In the days before my writing of this piece, I was lucky enough to attend a talk Martin Scorsese gave on cinema. During the talk he asserted that for a horror film to work, it must work first and foremost as a film and then as a horror film. Though I always think about why great films work and this was hardly the first time I had heard such a sentiment expressed, it stuck with me more than usual as I was watching Under the Skin. I have debated on more than one occasion whether the film would be best classified as horror or science fiction, but that its genre is so undefinable that the debate exists is part of the source of the film’s brilliance. Under the Skin is seemingly simplistic, but all its basic elements are immaculately executed and add up to something that defies comparison and understanding.
The film is an adaptation of the book of the same name and, as with the other aspects of the film, during a period of several years the concepts behind the film diverged from their source material. At one point, Brad Pitt was even attached to the project and the film included a subplot involving an alien couple masquerading as farmers. Eventually all of that would be scrapped and the film found its final form in the minimalistic and ambiguous story of an alien woman experiencing life on earth and seducing men for unknown reasons.
Under the Skin includes no dialogue essential to its plot or atmosphere and could function just as well as a silent film as the physical performances are more than enough to carry the film forward. The film is purely visual storytelling on a level that has rarely been seen since the Silent Era yet most of its visuals are extremely simple. When not out on regular streets, observing ordinary life, the film’s depictions of the otherworldly are notably lacking in definition. The extraterrestrial at the center of the film, when not in its human disguise, is a dark, featureless, humanoid shape and the room where she lures her victims for the movie’s most unsettling sequences similarly lacks any decoration and seemingly stretches to a black infinity on all sides save for the ground which is a similarly bleak, but now reflective, surface that is both solid and liquid.
Beyond the dialogue and the visuals, nearly every aspect of Under the Skin takes the simplest form possible but is dazzlingly compelling and forces an uncanny amount of depth through sparsity, especially in Mica Levi‘s soundtrack. Not just the distorted sounds that often populate science fiction films or the high-pitched ones that can fill the musical backings to horror’s greatest scenes- the music can be beautiful at times and nearly painful to listen to at others. It is one of the most perfectly constructed soundtracks in film and always the perfect accompaniment to the eerie occurrences on-screen.
Though Scarlett Johansson gives perhaps her greatest performance to date in Under the Skin, most of her scene partners were not professional actors.
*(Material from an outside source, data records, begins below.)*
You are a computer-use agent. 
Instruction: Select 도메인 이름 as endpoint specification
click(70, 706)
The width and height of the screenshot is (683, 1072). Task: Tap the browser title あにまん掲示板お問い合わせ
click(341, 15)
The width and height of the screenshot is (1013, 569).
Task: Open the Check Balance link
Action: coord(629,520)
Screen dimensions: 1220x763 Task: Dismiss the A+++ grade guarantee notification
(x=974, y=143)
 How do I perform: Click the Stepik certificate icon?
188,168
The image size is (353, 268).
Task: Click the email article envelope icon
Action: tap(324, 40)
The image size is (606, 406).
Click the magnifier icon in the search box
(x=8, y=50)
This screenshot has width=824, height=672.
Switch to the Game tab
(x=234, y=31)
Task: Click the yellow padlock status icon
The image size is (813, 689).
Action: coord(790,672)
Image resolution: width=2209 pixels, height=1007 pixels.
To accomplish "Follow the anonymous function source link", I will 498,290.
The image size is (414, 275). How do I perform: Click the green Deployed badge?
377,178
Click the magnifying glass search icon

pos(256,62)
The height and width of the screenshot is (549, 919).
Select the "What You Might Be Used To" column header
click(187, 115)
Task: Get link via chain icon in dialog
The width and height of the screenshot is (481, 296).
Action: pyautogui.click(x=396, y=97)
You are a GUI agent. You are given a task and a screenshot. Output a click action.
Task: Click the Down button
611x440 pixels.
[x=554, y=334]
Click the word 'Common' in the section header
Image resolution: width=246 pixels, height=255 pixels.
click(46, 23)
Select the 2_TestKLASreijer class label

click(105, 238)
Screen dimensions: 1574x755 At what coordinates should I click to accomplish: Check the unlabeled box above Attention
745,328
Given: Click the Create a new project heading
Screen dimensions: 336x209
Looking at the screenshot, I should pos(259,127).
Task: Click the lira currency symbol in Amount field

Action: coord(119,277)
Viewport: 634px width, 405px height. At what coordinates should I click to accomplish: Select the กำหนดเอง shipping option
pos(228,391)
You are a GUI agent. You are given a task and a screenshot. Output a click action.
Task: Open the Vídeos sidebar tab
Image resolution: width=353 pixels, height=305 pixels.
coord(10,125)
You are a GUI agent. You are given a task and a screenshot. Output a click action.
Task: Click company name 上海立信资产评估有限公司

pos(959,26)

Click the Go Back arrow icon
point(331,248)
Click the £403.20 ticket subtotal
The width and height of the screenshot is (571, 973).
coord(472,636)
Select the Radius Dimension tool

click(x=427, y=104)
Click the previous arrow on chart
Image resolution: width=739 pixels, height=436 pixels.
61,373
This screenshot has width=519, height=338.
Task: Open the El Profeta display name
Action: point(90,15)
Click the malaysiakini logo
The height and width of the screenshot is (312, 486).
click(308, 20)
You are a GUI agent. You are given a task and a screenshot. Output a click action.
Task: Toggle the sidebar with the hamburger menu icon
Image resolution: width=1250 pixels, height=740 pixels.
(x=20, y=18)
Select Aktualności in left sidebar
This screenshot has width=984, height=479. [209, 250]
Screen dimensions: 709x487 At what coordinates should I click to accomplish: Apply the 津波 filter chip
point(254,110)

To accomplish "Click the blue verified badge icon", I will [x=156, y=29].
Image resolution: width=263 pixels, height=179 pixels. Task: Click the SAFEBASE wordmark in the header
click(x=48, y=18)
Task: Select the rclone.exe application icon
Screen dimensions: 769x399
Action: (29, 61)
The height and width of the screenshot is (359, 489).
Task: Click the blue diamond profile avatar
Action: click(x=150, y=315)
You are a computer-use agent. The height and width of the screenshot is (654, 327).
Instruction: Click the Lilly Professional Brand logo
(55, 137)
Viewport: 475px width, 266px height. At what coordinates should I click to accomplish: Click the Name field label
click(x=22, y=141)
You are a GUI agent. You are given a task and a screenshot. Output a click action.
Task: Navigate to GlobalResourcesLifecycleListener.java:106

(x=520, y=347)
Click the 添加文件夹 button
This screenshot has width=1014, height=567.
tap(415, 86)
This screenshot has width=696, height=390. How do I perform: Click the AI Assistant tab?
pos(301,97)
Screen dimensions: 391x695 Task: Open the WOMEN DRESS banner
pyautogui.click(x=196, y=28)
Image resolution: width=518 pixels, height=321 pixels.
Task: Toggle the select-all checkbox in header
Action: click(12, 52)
Their characters would echo their true human reactions to the scenes without any theatricality and, in fact, hidden cameras were used in many instances to further ensure that those filmed would act their scenes in a natural and believable way. While most of the spoken lines are improvised and many of the scenes have no direct connections to each other, the film never loses its tension and is never aimless in its search for meaning. In fact, the film’s purposeful ambiguity allows each viewer to find their own meaning in the film and few will come away from Under the Skin without finding a depth beyond what would first be assumed to be present.